- WHAT YOU WILL DO -
Rewrite only the lines of the data below, beginning with the line that contains "The image size" and continuing through the line that contains "At what coordinates", as a numbered list with any blank lines left out.

***** INPUT FOR THIS TASK *****

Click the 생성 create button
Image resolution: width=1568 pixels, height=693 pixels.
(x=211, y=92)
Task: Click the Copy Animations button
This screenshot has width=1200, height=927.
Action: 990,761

*****
***** INPUT FOR THIS TASK *****

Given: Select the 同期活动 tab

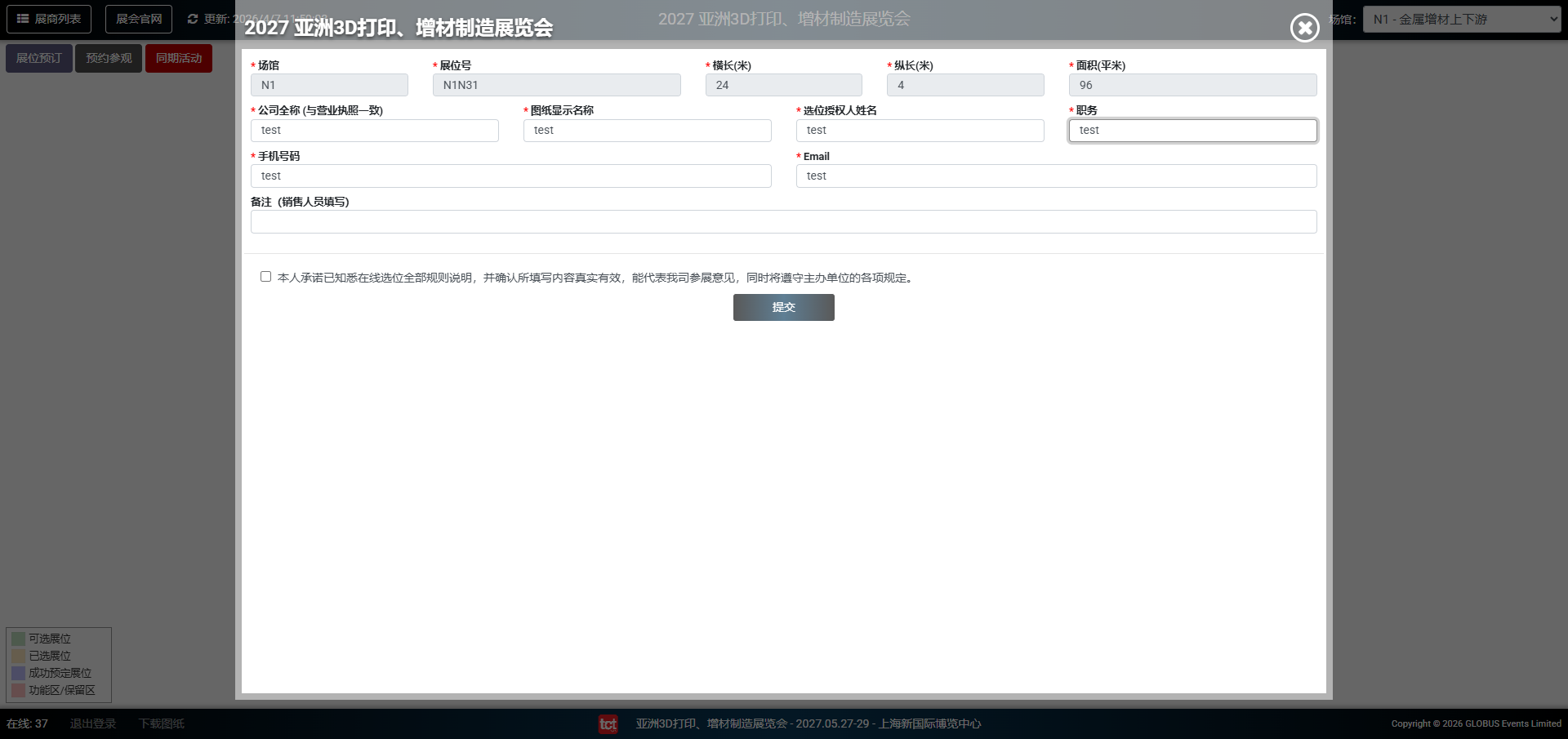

*****
***** INPUT FOR THIS TASK *****

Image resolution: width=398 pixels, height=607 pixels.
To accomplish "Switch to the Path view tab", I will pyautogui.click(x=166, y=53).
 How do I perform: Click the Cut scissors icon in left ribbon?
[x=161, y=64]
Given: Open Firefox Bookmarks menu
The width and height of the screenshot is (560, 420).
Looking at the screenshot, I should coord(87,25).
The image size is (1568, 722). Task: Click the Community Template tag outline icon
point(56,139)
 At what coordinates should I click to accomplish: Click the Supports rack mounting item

*****

- EXERCISE ANSWER -
1. The image size is (1568, 722). Task: Click the Community Template tag outline icon
2. point(56,139)
3.  At what coordinates should I click to accomplish: Click the Supports rack mounting item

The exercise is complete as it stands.